Una tarde del mes de agosto de 1913 Onofre Bouvila pensaba en el puerto de Barcelona precisamente en la fugacidad del tiempo. Había ido allí a supervisar las operaciones de descarga de ciertas cajas cuyo contenido no correspondía al conocimiento de embarque. Las autoridades aduaneras habían sido advertidas y su autorización, debidamente comprada a peso de oro, pero no quería dejar nada al albur. Mientras miraba distraído el atraque del buque recordaba el día en que había ido a ese mismo muelle a buscar trabajo. En esas fechas casi todos los barcos eran de vela y él, aún un niño; ahora veía balancearse suavemente contra la luz crepuscular de aquella tarde de finales de verano las chimeneas y los mástiles y él estaba a punto de cumplir la cuarentena. Adusto y solo miraba ahora los barcos atracados allí. Un escribiente vestido de luto riguroso vino a decirle que las cajas estaban a punto de ser sacadas de la sentina. Los embalajes, ¿han sufrido daños?, preguntó distraídamente. De las informaciones recibidas por distintos conductos había inferido que pronto habría guerra; si esto sucedía, si sus previsiones se cumplían, quien estuviera en condiciones de proveer de armas al mercado ganaría una fortuna inmensa en poco tiempo. Ahora hacía entrar de contrabando en España prototipos de fusiles, obuses, bombas de mano, lanzallamas, etcétera. Sus agentes merodeaban ya por las cancillerías de Europa. Esta idea no le era exclusiva:

tendría que forjar nuevas alianzas, granjearse enemistades, eludir añagazas y destruir a los competidores; también tendría que contar con espías de las futuras naciones beligerantes, que ya empezaban a infiltrarse en Barcelona, como en las demás ciudades del globo. ¿Para qué hago todo esto?, pensó. Su primer hijo había resultado tonto. Nacido al filo del siglo, bajo los mejores auspicios, pronto se vio que nunca sería normal.
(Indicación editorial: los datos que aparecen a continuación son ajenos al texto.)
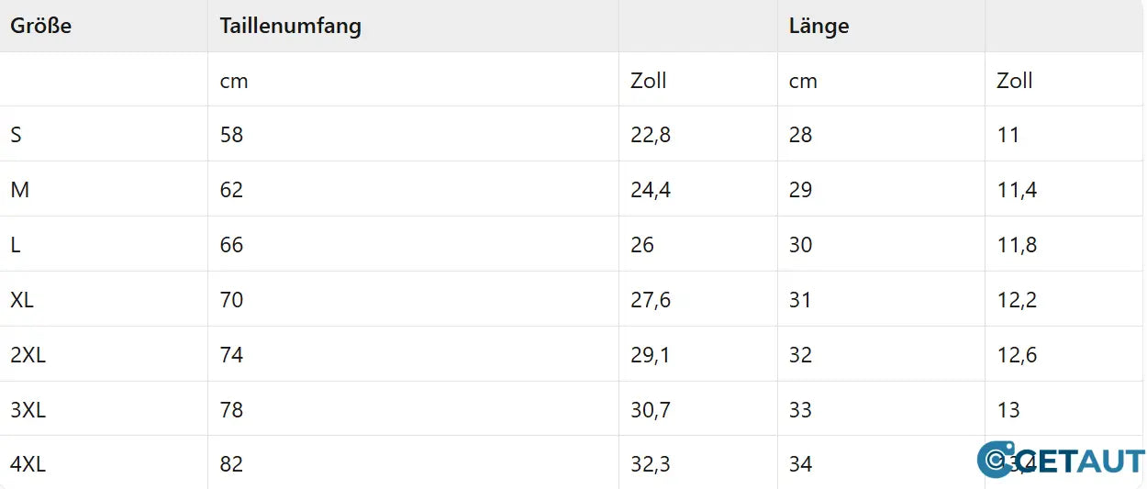Select the 4XL size row label
The image size is (1147, 489).
pyautogui.click(x=28, y=464)

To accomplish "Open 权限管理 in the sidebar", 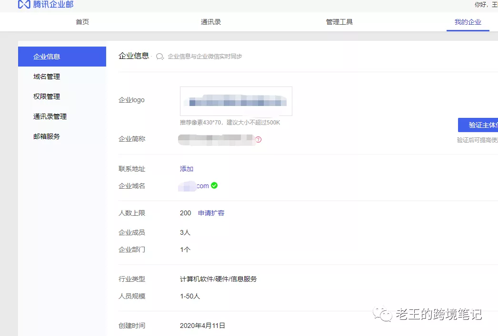I will 47,96.
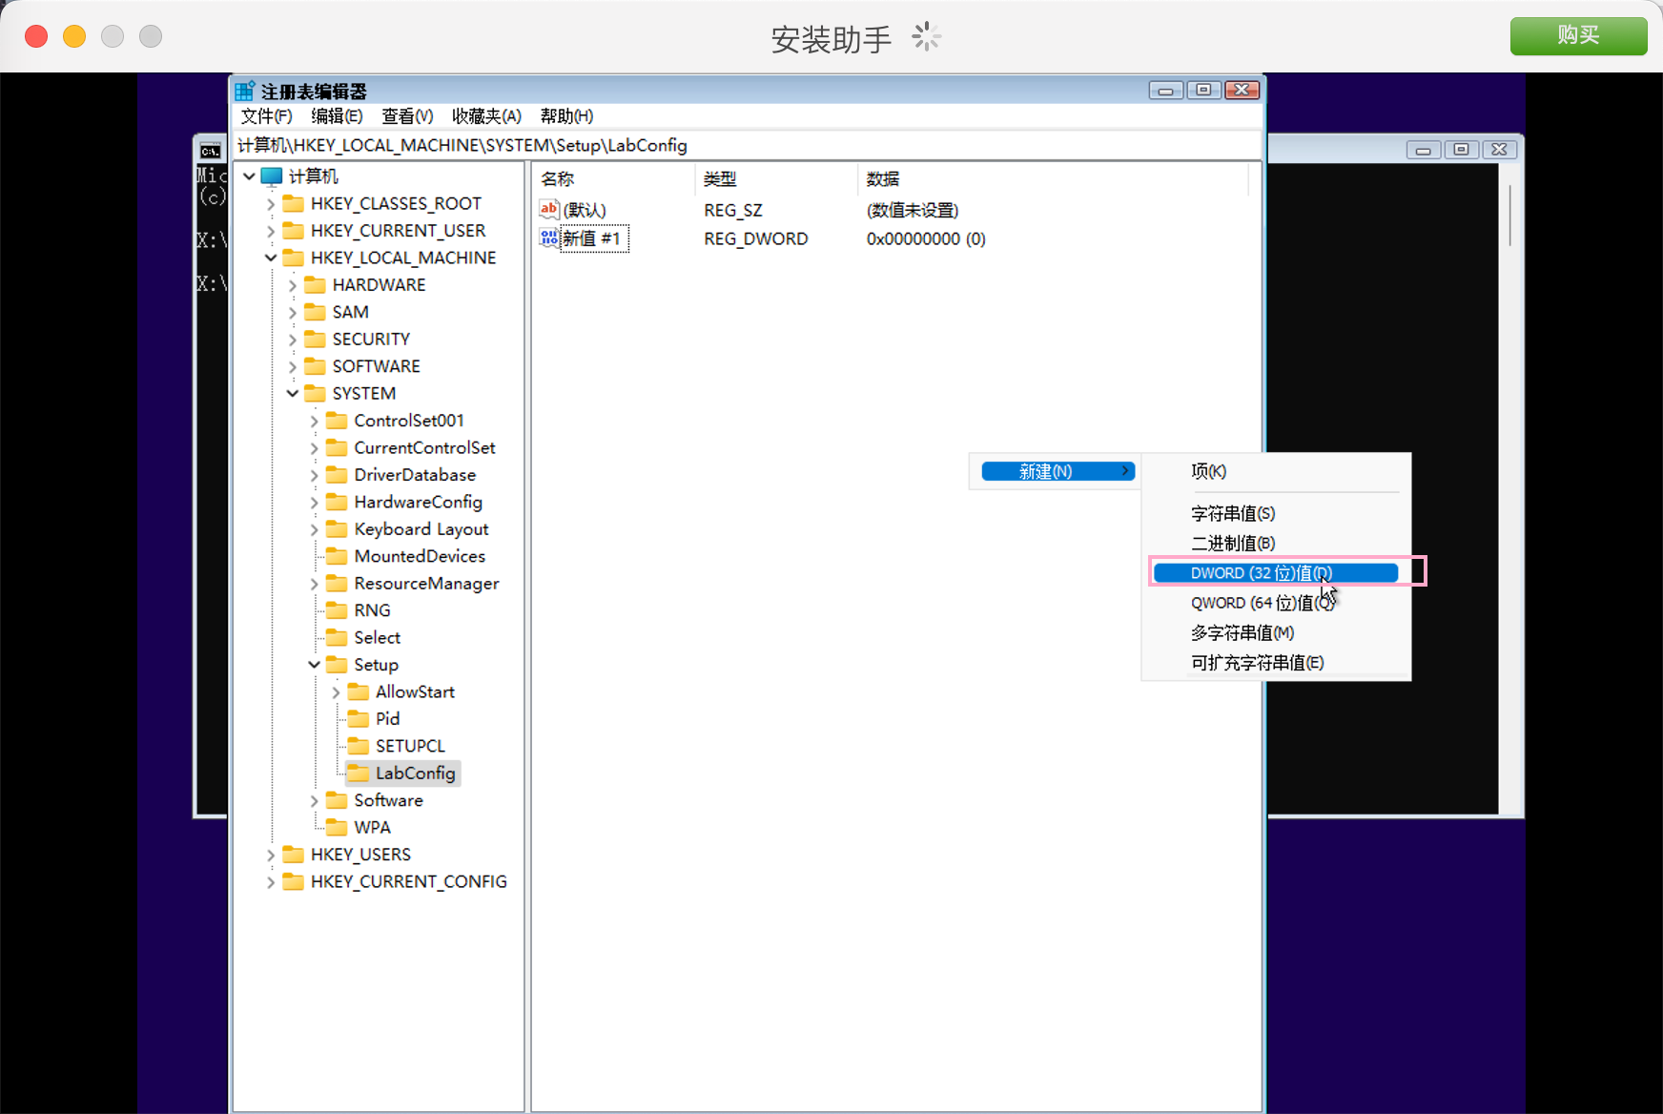Click the DWORD icon of 新值 #1
Screen dimensions: 1663x1114
(x=549, y=238)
Ahora vegetaba en el Pirineo leridano, a cargo de una institución religiosa a la que financiaba con liberalidad, pero en cuyas tierras extensas no había querido poner los pies. Un segundo hijo había nacido muerto. A éste habían seguido dos niñas. El amor por su esposa, que antes había resistido tantas pruebas, que le había llevado a cometer tantos extremos, no había superado estos fracasos repetidos.
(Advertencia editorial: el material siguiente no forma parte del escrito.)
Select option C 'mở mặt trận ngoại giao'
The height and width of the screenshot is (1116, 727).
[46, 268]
Ahora ella había engordado; del abandono en que vivía se consolaba comiendo pasteles y chocolate a todas horas; nunca faltaba quien le regalase a ella las golosinas más tentadoras creyendo que obtendría por este medio el favor de él. En estos obsequios y en la adulación constante de que era objeto se veía su riqueza y su poder; por lo demás seguía siendo un marginado. Los prohombres de la ciudad lo admiraban, no tanto por la forma en que había sabido ganar el dinero, como por la forma en que sabía gastarlo. Para ellos el dinero constituía un fin en sí; en sus manos nunca fue un medio para hacerse con el poder; nunca se les ocurrió usarlo para tomar en sus manos las riendas del país, para moldear la política gubernamental conforme a sus postulados. Si a veces habían accedido a entrar en el mundillo de la política central lo habían hecho con renuencia, quizás atendiendo ruegos de la corona; en estas ocasiones habían actuado como buenos administradores, con eficacia, sin designios, en contra de los intereses de Cataluña que antes defendían, incluso en contra de sus propios intereses. Quizá porque ellos siempre se habían considerado en el fondo un mundo aparte, desgajado del resto de España, del que no obstante no quisieron o no supieron o no les dejaron prescindir. Quizá porque todo sucedió con demasiada rapidez:

les faltó tiempo para sedimentarse como clase, para madurar como entidad económica. Ahora estaban a punto de agotarse antes de haber echado raíces en la Historia, sin haber modificado el curso de la Historia. Él, en cambio, gastaba a manos llenas, con arbitrariedad; esta arbitrariedad y otras contradicciones sembraban el desconcierto y la incertidumbre.